Гвоздилин — капиталист-заводчик

Настя — его дочь

Кумакин Лавруха — художник

Клава — его жена

Проня

Кузьмич

Сухожилов — мастер

Рабочий в картузе набок

Замкнутый рабочий

Рабочий с бородкой

Абдула дворник

Господин с толстой тростью

Господин с животом

Господин в лаковых башмаках с замшей

Докладывающий

Рабочие, девочка


Действие с первой по одиннадцатую сцену происходит весной — осенью 1922 года, двенадцатой и тринадцатой сцен — в январе 1924 года.

Действие первое

Сцена первая

Двор при старинном московском особняке. Большая цветочная клумба. Летние сумерки. Настя, Клава.

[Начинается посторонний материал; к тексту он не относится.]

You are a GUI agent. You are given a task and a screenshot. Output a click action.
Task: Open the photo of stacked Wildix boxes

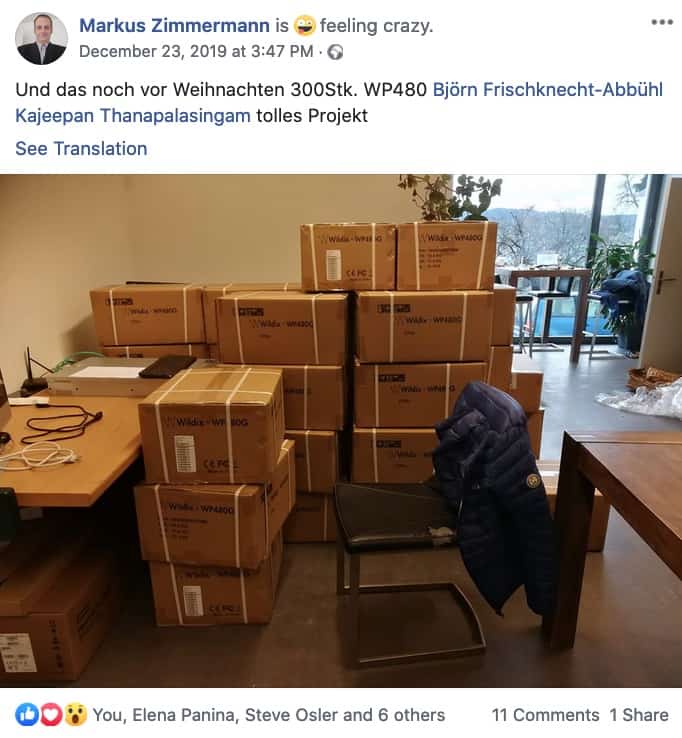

Настя. Ох, и бесновались мы вчера… Даже сейчас угар в душе. Вот что значит нэп, Клавочка, новая экономическая политика Советской власти. Петь охота. (Поет под гитару.)

Клава. Романс… (вздохнула — зависть) модный.

Настя. Живу по моде и пою по моде, и не выношу, Клавочка, анахронизмов.

Клава. Это что ж такое… ано… рхо… изм? И не выговоришь.

Настя. Вчерашние моды и вчерашние взгляды, ласточка. Возьмем для иллюстрации сестру нашего прославленного инженера Ипполита, Ирину Александровну… Анахронизм.